**What to work on:**
Every entry below is to be retyped exactly as it stands.
..............................
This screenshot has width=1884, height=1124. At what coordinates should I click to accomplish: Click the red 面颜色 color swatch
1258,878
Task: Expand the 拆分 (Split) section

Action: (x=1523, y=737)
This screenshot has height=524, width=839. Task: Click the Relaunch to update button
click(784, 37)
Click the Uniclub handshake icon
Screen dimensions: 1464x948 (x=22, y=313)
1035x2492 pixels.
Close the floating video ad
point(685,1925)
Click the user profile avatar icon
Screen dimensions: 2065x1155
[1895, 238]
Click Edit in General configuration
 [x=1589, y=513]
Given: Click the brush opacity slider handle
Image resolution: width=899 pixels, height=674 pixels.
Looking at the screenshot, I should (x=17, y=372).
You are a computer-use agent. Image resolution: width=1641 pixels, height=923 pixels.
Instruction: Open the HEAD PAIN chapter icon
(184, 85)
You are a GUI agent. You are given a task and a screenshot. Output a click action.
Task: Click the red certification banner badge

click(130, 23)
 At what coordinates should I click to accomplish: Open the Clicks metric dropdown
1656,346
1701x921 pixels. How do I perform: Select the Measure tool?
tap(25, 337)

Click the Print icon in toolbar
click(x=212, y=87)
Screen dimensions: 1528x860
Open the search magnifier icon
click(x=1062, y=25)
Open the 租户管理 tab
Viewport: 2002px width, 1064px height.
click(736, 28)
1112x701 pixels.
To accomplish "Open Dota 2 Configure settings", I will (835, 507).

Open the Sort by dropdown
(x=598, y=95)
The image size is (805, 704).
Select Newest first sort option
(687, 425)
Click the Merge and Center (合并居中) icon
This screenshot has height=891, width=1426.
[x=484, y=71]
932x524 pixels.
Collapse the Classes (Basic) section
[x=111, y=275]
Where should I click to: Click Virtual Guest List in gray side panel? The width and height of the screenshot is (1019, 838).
..............................
**Exercise solution:**
This screenshot has width=1884, height=1124. At what coordinates should I click to accomplish: Click the red 面颜色 color swatch
1258,878
Task: Expand the 拆分 (Split) section

Action: (x=1523, y=737)
This screenshot has height=524, width=839. Task: Click the Relaunch to update button
click(784, 37)
Click the Uniclub handshake icon
Screen dimensions: 1464x948 (x=22, y=313)
1035x2492 pixels.
Close the floating video ad
point(685,1925)
Click the user profile avatar icon
Screen dimensions: 2065x1155
[1895, 238]
Click Edit in General configuration
 [x=1589, y=513]
Given: Click the brush opacity slider handle
Image resolution: width=899 pixels, height=674 pixels.
Looking at the screenshot, I should (x=17, y=372).
You are a computer-use agent. Image resolution: width=1641 pixels, height=923 pixels.
Instruction: Open the HEAD PAIN chapter icon
(184, 85)
You are a GUI agent. You are given a task and a screenshot. Output a click action.
Task: Click the red certification banner badge

click(130, 23)
 At what coordinates should I click to accomplish: Open the Clicks metric dropdown
1656,346
1701x921 pixels. How do I perform: Select the Measure tool?
tap(25, 337)

Click the Print icon in toolbar
click(x=212, y=87)
Screen dimensions: 1528x860
Open the search magnifier icon
click(x=1062, y=25)
Open the 租户管理 tab
Viewport: 2002px width, 1064px height.
click(736, 28)
1112x701 pixels.
To accomplish "Open Dota 2 Configure settings", I will (835, 507).

Open the Sort by dropdown
(x=598, y=95)
The image size is (805, 704).
Select Newest first sort option
(687, 425)
Click the Merge and Center (合并居中) icon
This screenshot has height=891, width=1426.
[x=484, y=71]
932x524 pixels.
Collapse the Classes (Basic) section
[x=111, y=275]
Where should I click to: Click Virtual Guest List in gray side panel? The width and height of the screenshot is (1019, 838).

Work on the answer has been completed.